**OBJETIVO 1:** Nas entradas, pega nas linhas desde a que contém "1299x858 pixels. At" até à que contém "pos(496,327)", inclusive, e troca "Wireframes" por "Gridlines". Devolve só essas linhas, com tudo o resto igual.

**EXCERTO FORNECIDO:**
▶

Ministro do Equipamento, do Planeamento e da Administração do Território
R-3891/98
N.º 26/B/99
1999.07.20
Área:A2

Assunto:FUNDOS COMUNITÁRIOS – MICROEMPRESAS – REGIME DE INCENTIVOS – ALTERAÇÃO DE REQUISITOS – NECESSIDADE DE NORMA TRANSITÓRIA

Sequência:Não Acatada.

1. Trago junto de Vossa Excelência um assunto acerca do qual foram recentemente enviados à Provedoria de Justiça esclarecimentos através do ofício n.º …., do Gabinete de Vossa Excelência, que desde já agradeço.

2. Trata-se da questão abordada em queixa apresentada junto deste órgão do Estado e relativa ao facto de ter sido denegada a entrada de um projecto de criação de uma policlínica em Moimenta da Beira, já com realização de projecto iniciada, no âmbito do Regime de Incentivos às Microempresas (RIME), atenta a inesperada entrada em vigor da Resolução do Conselho de Ministros nº 51/98, de 20/4.

3. À data em que o promotor, após obtenção de documento necessário ao aperfeiçoamento do processo de candidatura, se propunha proceder à sua entrega, já haviam decorrido mais de três meses sobre a data de início da realização do projecto, motivo pelo qual a candidatura lhe foi recusada, invocando-se a supra citada Resolução do Conselho de Ministros (RCM), entretanto publicada.

4. Nos termos do artº 8º do Regulamento de Aplicação do Regime de Incentivos às Microempresas, aprovado pela Resolução do Conselho de Ministros nº 154/96, de 17/9, constituía requisito de aceitação de candidaturas que a realização do projecto tivesse sido iniciada há menos de 12 meses da data da apresentação das candidaturas.

5. Vale isto por dizer que, no âmbito daquele diploma legal, o promotor do projecto teria a legítima expectativa de o poder apresentar para efeitos de apoio no âmbito do RIME até um limite de doze meses depois de ter sido iniciada a sua realização. Foi tendo em conta este prazo que o promotor do projecto – como, certamente, outros em iguais circunstâncias – elaborou, organizou e aperfeiçoou a sua candidatura.

◀

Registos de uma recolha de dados
▶

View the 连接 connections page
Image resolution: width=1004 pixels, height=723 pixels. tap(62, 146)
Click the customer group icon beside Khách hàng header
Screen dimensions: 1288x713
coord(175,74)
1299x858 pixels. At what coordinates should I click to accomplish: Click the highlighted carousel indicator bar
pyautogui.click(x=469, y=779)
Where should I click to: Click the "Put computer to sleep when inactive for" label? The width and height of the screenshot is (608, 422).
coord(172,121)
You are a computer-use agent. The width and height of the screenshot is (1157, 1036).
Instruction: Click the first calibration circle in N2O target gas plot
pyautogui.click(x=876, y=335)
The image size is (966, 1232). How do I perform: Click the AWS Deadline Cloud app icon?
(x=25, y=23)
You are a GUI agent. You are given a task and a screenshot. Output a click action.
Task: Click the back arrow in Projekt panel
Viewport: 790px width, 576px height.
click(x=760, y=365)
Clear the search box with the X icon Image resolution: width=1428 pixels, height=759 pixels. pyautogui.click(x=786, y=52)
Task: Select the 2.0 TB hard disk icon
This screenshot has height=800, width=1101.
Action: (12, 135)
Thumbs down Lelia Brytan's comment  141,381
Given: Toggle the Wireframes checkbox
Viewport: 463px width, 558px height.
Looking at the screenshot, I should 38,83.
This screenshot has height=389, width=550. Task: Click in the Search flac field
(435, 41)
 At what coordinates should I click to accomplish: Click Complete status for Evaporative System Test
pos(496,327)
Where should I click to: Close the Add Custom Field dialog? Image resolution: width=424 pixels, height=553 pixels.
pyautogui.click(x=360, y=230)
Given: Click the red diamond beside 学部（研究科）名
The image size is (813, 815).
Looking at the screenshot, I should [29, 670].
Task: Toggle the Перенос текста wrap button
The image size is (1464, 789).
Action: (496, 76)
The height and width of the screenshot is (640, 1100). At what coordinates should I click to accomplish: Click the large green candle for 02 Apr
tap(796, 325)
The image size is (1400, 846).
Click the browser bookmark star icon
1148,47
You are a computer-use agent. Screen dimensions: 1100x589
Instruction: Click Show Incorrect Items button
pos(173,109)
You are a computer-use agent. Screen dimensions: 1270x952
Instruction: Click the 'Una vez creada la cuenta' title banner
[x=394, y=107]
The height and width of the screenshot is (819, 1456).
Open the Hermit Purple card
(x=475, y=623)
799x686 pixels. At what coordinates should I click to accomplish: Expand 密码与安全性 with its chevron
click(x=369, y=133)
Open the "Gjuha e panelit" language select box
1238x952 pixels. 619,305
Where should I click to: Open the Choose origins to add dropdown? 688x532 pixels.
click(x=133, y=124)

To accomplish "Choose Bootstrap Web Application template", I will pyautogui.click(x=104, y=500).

◀

**OBJETIVO 2:** No excerto sobre os incentivos às microempresas, em que localidade ia ser criada a policlínica do projeto recusado?

**RESPOSTA COMPLETA 1:**
1299x858 pixels. At what coordinates should I click to accomplish: Click the highlighted carousel indicator bar
pyautogui.click(x=469, y=779)
Where should I click to: Click the "Put computer to sleep when inactive for" label? The width and height of the screenshot is (608, 422).
coord(172,121)
You are a computer-use agent. The width and height of the screenshot is (1157, 1036).
Instruction: Click the first calibration circle in N2O target gas plot
pyautogui.click(x=876, y=335)
The image size is (966, 1232). How do I perform: Click the AWS Deadline Cloud app icon?
(x=25, y=23)
You are a GUI agent. You are given a task and a screenshot. Output a click action.
Task: Click the back arrow in Projekt panel
Viewport: 790px width, 576px height.
click(x=760, y=365)
Clear the search box with the X icon Image resolution: width=1428 pixels, height=759 pixels. pyautogui.click(x=786, y=52)
Task: Select the 2.0 TB hard disk icon
This screenshot has height=800, width=1101.
Action: (12, 135)
Thumbs down Lelia Brytan's comment  141,381
Given: Toggle the Gridlines checkbox
Viewport: 463px width, 558px height.
Looking at the screenshot, I should 38,83.
This screenshot has height=389, width=550. Task: Click in the Search flac field
(435, 41)
 At what coordinates should I click to accomplish: Click Complete status for Evaporative System Test
pos(496,327)

**RESPOSTA COMPLETA 2:** Em Moimenta da Beira.